Pete, just advertising on that link

Bud


----------



## Mystriss (Dec 26, 2018)

F250 said:


> I've never used the product linked below, but I've been fascinated by its design ever since I first saw it. Could be a potential for your situation?
> 
> https://www.homedepot.com/p/NDS-4-in-x-10-ft-Prefabricated-French-Drain-with-Pipe-EZ-0802F/202259347


ooo I dig it, I'll see if they have any up here/if I can order it \o/


----------



## Nik333 (Mar 1, 2015)

I see a pre-fabricated French Drain.


----------



## Mystriss (Dec 26, 2018)

Bud9051 said:


> Not sure what your frost depth is, there is Alaska and then there is Alaska, think southern coastal area. But in general any buried pipes will freeze and eventually break or at least freeze solid, not great for drainage. Here in Maine I always recommend surface drainage with a good slope. If it has to drain underground it has to go deep or have rigid foam installed above it.
> 
> What are your soil conditions, good drainage or solid as a rock?
> 
> Bud


Well we've got rocks but it's drain-able soil down to about 8 foot before we hit bedrock. I believe the frost line is 6 foot (or at least that's what they recommend for buried supply lines,) but for like the drain on our sump pump it's only 2 foot. If my as-built is correct, our well line to the house is at 5 feet and it's never froze up. 
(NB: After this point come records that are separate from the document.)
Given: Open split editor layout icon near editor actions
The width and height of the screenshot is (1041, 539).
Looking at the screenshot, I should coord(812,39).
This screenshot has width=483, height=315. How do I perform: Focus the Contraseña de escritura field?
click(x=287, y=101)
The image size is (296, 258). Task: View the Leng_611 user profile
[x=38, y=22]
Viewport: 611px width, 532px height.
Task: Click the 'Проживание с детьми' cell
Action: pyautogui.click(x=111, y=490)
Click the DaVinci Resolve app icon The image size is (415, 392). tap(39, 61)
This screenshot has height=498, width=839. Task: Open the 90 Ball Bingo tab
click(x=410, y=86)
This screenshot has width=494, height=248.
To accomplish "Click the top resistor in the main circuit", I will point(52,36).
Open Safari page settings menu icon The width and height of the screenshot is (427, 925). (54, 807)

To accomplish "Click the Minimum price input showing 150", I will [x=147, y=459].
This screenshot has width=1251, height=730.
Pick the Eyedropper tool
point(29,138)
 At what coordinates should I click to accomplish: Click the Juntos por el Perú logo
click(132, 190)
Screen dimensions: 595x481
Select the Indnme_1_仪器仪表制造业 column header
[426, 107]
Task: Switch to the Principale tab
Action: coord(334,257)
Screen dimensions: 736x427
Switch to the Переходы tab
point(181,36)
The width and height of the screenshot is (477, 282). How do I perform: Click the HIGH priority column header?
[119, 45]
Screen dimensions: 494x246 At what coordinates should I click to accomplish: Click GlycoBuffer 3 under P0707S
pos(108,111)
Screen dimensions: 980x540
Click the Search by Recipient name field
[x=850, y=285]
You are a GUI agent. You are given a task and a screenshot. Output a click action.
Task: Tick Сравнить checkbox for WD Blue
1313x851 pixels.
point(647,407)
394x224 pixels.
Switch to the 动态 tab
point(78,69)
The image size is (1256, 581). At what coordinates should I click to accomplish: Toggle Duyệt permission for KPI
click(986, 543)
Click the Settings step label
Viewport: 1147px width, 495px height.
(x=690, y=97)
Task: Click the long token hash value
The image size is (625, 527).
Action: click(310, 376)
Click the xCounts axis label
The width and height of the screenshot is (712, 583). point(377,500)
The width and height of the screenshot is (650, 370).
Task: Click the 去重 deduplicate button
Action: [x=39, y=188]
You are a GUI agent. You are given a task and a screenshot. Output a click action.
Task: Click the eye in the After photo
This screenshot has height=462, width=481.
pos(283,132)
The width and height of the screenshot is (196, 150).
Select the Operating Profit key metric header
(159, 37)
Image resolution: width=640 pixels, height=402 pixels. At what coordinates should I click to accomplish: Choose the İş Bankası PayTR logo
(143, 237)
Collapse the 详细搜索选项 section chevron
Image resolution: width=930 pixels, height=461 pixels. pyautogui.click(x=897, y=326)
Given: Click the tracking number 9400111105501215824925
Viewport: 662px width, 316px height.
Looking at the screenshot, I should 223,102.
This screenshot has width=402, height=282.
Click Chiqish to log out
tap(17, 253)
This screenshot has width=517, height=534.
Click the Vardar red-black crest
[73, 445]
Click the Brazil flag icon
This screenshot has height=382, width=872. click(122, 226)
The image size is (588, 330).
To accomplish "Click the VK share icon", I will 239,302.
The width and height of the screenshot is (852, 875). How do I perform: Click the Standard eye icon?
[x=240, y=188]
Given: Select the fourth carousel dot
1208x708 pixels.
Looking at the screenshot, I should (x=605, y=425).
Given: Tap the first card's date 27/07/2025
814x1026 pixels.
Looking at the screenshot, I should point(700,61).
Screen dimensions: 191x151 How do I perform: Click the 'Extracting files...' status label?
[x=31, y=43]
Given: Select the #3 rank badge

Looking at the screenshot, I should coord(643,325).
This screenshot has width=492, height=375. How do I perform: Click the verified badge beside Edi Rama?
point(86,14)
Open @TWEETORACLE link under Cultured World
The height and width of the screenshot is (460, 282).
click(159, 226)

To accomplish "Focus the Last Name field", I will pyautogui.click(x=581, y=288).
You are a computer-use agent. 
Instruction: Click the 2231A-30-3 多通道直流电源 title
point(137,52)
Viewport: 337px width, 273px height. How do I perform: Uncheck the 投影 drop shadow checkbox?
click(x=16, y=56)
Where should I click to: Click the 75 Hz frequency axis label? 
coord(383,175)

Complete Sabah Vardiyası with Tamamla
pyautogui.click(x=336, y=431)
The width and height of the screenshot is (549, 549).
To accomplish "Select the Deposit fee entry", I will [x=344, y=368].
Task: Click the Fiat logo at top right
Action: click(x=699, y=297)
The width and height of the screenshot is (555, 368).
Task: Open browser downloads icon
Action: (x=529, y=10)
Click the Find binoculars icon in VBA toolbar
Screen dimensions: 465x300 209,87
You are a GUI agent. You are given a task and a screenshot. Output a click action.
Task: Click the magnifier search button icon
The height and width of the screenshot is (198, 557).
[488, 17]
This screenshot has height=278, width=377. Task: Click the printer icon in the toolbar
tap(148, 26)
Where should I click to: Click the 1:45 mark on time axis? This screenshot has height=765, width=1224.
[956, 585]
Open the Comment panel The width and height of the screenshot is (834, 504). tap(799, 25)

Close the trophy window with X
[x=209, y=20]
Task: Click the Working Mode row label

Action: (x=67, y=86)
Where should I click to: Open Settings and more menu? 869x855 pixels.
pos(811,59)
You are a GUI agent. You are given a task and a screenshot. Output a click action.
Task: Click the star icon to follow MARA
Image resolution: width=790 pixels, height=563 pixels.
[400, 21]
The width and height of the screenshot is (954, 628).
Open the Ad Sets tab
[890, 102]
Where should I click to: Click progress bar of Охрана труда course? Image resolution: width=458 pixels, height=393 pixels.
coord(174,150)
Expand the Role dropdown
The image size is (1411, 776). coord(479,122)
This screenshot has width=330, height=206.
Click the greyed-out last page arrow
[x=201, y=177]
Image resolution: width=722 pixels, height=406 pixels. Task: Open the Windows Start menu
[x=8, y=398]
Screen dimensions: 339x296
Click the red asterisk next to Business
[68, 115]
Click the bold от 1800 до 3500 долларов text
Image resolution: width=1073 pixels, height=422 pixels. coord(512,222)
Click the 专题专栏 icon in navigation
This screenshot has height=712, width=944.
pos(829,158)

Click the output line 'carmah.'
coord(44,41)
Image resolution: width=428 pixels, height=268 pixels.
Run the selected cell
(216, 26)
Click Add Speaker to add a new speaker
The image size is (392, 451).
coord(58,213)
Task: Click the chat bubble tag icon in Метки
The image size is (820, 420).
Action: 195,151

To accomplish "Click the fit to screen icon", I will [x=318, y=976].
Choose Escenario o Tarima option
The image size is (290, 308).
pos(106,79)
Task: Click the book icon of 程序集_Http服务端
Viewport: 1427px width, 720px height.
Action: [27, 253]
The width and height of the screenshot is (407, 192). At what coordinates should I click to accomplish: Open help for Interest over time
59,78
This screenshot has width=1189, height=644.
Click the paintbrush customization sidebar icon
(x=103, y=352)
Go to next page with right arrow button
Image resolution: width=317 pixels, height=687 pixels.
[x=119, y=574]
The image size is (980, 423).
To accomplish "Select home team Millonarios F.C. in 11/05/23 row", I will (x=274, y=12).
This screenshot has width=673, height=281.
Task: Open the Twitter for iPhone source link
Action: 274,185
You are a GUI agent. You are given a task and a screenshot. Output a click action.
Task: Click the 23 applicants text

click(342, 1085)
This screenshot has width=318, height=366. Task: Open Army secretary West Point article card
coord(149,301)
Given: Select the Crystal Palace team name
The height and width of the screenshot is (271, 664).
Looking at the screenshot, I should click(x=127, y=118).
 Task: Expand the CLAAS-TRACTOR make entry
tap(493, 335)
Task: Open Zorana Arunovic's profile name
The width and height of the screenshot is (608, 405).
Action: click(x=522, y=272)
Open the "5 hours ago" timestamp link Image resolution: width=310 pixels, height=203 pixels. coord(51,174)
I did forget to mention that I was already planning to put heat tape in the french drain pipe anyway, we did that (and buried deeper) our sump drain pipe because it froze and burst right after we moved in (which we promptly the next summer crushed with dumptruck loads of gravel and top soil and then buried even deeper and inside a metal covert lol)


----------



## Bud9051 (Nov 11, 2015)

I got the drain this time. There must be a cookie on my computer that says "sucker" so they fed me the Memorial Day sales. If they only knew.

Bud


----------



## Mystriss (Dec 26, 2018)

Bud9051 said:


> I got the drain this time. There must be a cookie on my computer that says "sucker" so they fed me the Memorial Day sales. If they only knew.
> 
> Bud


I know this feel, we got "sucker"ed into 2 hours of looking at landscaping bricks just the other day. :vs_laugh:


----------



## F250 (Feb 13, 2018)

Here's a link to the manufacturer site.

https://www.ndspro.com/ezdrain-4-pack-8-x-10-with-4-pipe.html

I tried to dig up some reviews, and only found some landscaping companies who tout it quite highly due to reduced installation costs because of the lack of need for gravel. I don't know how well the drainage fabric and poly drainage lumps will avoid (over time) being packed with silt and organic soil residue just like a regular french drain, but perhaps its mesh is fine enough to avoid that service-limiting phenomena.


----------



## Mystriss (Dec 26, 2018)

F250 said:


> Here's a link to the manufacturer site.
> 
> https://www.ndspro.com/ezdrain-4-pack-8-x-10-with-4-pipe.html
> 
> I tried to dig up some reviews, and only found some landscaping companies who tout it quite highly due to reduced installation costs because of the lack of need for gravel. I don't know how well the drainage fabric and poly drainage lumps will avoid (over time) being packed with silt and organic soil residue just like a regular french drain, but perhaps its mesh is fine enough to avoid that service-limiting phenomena.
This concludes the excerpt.